Join us to hear from 2025 Grainger Research Resident Sophie Knezic in our final talk for 2025. The Museum will be open from 5:30pm with the talk starting at 6:00pm. This event is also the keynote lecture for the 2025 Grainger Symposium on Music and Fashion.

Bookings encouraged, drop ins welcome.

Book now

‘Peacock Aesthetics’: Grainger’s Towel Clothes, Gender Fluid Fashion & Performative Flair

Percy Grainger’s early 20th century amateur activity of making clothes from towels (in collaboration with his mother Rose and wife Ella) was a sideline to his international career as a concert pianist and composer, but in their design and materiality represent a bold experiment with dress. This paper asserts that Grainger’s Towel Clothes should be understood as not a mere eccentric pursuit but a historically significant project of sartorial dissidence that challenged conservative codes of Edwardian masculine fashion. The Towel Clothes’ flamboyant style can be situated in a lineage of dandyism, bohemianism and androgyny, anticipating both the Peacock Revolution of 1960s psychedelia as well as the gender-fluid fashion of 21st century haute couture. Through the concept of ‘Peacock Aesthetics’, this paper reframes the parameters of the Peacock Revolution (Grazier, Paoletti), investigates gender-fluidity (Karaminas & Taylor, Barry & Reilly), and draws on theories of becoming (Deleuze & Guattari) and performativity (Butler). The Towel Clothes have also been the thematic pivot for my own experimental project of conceptual fashion that dovetails beachwear from the 1930s (the decade in which most of the Towel Clothes were made) with my own take on gender-fluidity and performative becoming.

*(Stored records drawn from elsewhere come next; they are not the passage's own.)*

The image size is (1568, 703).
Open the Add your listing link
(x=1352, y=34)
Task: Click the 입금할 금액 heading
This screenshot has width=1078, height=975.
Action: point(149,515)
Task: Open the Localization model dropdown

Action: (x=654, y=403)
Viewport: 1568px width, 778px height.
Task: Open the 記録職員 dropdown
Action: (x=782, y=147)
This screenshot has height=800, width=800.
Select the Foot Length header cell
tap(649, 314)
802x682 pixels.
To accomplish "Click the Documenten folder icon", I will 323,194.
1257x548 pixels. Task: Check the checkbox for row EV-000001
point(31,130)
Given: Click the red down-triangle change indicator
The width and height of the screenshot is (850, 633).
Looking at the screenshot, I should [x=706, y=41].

Sophie Knezic is a writer and visual artist with a broad area of expertise in contemporary art. Her research specialisms include the metaphysics of transparency and temporality, experimental film and video, sound art, humour in art and a developing interest in the history of fashion and experimental couture. Her PhD Transparency, Translucence and the Crystallisation of Time was completed in 2015. Sophie’s writing has been published in Broadsheet JournalMemo Review, Art + Australia and Art Monthly Australasia and she is a regular contributor to Frieze and Australian Book Review. Her recent publications include chapters in The Body in Sound, Music and Performance (Routledge, 2022); Humor in Global Contemporary Art (Bloomsbury Academic, 2024); and the inaugural Juncture Exhibition catalogue (Linden New Art, 2024). Sophie is currently Associate Lecturer in Critical and Theoretical Studies at VCA Art, University of Melbourne and between 2018 and 2022 lectured in Art History, Theory + Cultures in the School of Art at RMIT University.